- _WORK ITEM_: All lines from the one containing "Click the gray cash icon beside Hold" through the final line of the listing below are to be retyped exactly; nothing else goes in the result.

▬▬▬▬▬▬

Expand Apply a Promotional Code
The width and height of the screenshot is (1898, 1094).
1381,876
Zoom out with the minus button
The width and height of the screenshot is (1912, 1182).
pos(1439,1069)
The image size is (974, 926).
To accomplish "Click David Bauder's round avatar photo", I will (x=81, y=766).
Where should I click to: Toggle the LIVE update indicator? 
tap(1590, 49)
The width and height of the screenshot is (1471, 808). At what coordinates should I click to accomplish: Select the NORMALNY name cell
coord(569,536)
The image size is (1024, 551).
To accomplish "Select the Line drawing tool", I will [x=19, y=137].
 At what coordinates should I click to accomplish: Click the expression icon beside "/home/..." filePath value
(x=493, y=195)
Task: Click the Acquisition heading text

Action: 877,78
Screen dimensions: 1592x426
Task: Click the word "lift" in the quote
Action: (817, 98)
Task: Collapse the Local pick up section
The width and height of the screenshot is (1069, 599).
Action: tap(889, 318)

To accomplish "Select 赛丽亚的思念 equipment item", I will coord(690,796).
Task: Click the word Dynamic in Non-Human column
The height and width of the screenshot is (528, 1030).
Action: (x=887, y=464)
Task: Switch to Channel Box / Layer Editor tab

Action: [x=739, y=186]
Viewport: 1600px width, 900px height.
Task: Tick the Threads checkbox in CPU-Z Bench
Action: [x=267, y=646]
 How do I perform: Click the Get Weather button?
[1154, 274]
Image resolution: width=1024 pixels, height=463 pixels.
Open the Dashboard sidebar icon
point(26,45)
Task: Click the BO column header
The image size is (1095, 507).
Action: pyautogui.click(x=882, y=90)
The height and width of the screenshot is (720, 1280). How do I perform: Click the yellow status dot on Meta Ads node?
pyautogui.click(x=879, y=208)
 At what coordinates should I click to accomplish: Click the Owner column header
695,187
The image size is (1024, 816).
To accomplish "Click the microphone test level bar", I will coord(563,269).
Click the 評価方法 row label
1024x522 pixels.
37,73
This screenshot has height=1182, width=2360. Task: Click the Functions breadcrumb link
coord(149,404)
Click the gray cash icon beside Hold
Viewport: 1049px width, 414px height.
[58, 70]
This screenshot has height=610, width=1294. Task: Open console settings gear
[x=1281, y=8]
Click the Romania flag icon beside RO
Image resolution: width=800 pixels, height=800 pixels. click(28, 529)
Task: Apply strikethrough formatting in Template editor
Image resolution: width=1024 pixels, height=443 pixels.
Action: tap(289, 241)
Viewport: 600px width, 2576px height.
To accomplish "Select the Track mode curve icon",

▬▬▬▬▬▬

- _ANSWER SPACE_:
Click the gray cash icon beside Hold
Viewport: 1049px width, 414px height.
[58, 70]
This screenshot has height=610, width=1294. Task: Open console settings gear
[x=1281, y=8]
Click the Romania flag icon beside RO
Image resolution: width=800 pixels, height=800 pixels. click(28, 529)
Task: Apply strikethrough formatting in Template editor
Image resolution: width=1024 pixels, height=443 pixels.
Action: tap(289, 241)
Viewport: 600px width, 2576px height.
To accomplish "Select the Track mode curve icon",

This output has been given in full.